Catch up TV reviews: The Mad World of Donald Trump, 10,000 BC: Two Tribes, Transporter
James R | On 31, Jan 2016
What’s available on-demand on Freeview? Keep up-to-date with our weekly catch-up TV column, including reviews of shows on ITV Hub, new releases on All 4 and a guide to My5.
(For BBC TV reviews and round-ups, see our weekly Best of BBC iPlayer column. Or for reviews of the shows on All 4’s Walter Presents, click here.)
The Mad World of Donald Trump (All 4)
Anyone who has seen the YouTube video of three young girls at a Donald Trump rally singing a North Korea-esque anthem extolling the virtues of the American way (and spreading it to the shores of other countries) will be all too aware of how terrifying Donald Trump is – especially when mentioned in the same sentence as the US presidential election.
Matt Frei’s Channel 4 documentary, in a spot of good timing, lets you gaze deeper into the abyss. From his tussles in Scotland with local houses blighting the view from his planned golf resort and his previous bankruptcy to his backing from Sarah Palin, the result is a intriguing, angering, amusing portrait of both an object of ridicule and, in some Americans’ eyes, a genuine contender for their future leader.

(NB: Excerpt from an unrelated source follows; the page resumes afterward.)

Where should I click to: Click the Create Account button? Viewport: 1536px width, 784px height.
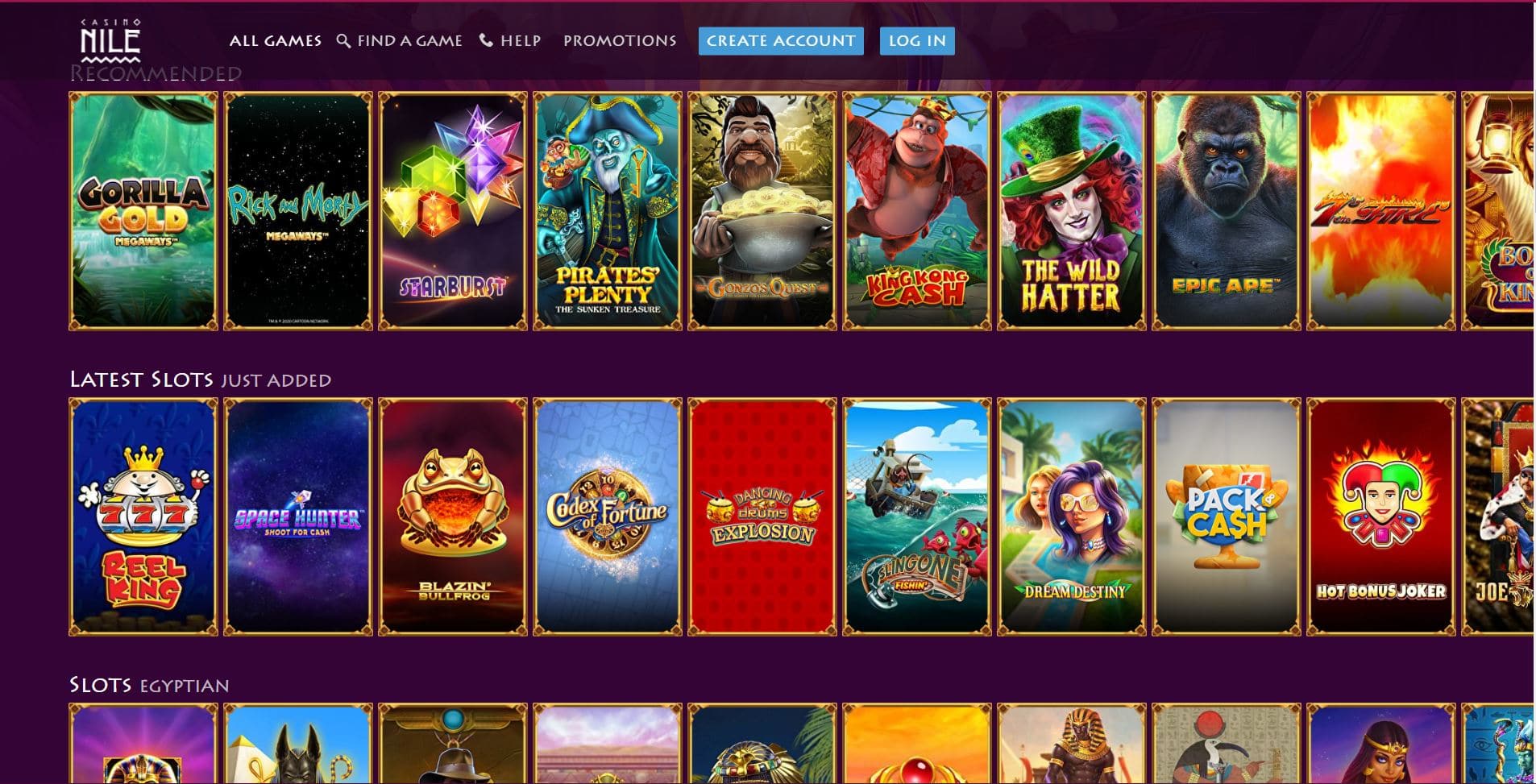[781, 41]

For 60 minutes, the abyss gazes back.
Available until: 25th February
10,000 BC: Two Tribes (My5)
It’s easy to see how Channel 5’s 10,000 BC came about, after someone watched ITV’s I’m A Celebrity… and tried to turn it into a reality TV show for non-famous people. Two Tribes comes up with an even more predictable idea for a sequel: add more people. The result is less a string of ordeals and more a parade of stupidity, as a booming narrator tries to convince us that these people really are surviving as our ancestors would have in the olden days, when really, they’re just sleeping in a camp made for them in Bulgaria without an iPhone.
The show, though, can’t decide whether it’s crafting a serious social experiment or simply setting up a bunch of idiots for people to laugh at. “I can’t believe how little someone could know,” one of the smarter participants (Dan) says of another (Jay). It’s like Big Brother being crossed with Castaway. The problem is that both of those shows already happened over a decade ago.
The prospect of having two tribes battling against each other for resources and more could well make things interesting, but in this first episode, the only thing more laughable than the volunteers on camera are the people behind it, desperately trying to create spectacle, drama – or, worse, science – from something abysmally hollow. 24 people stranded in Epping Forest trying to come up with an original idea for a TV show? Now that’s a real challenge worth watching.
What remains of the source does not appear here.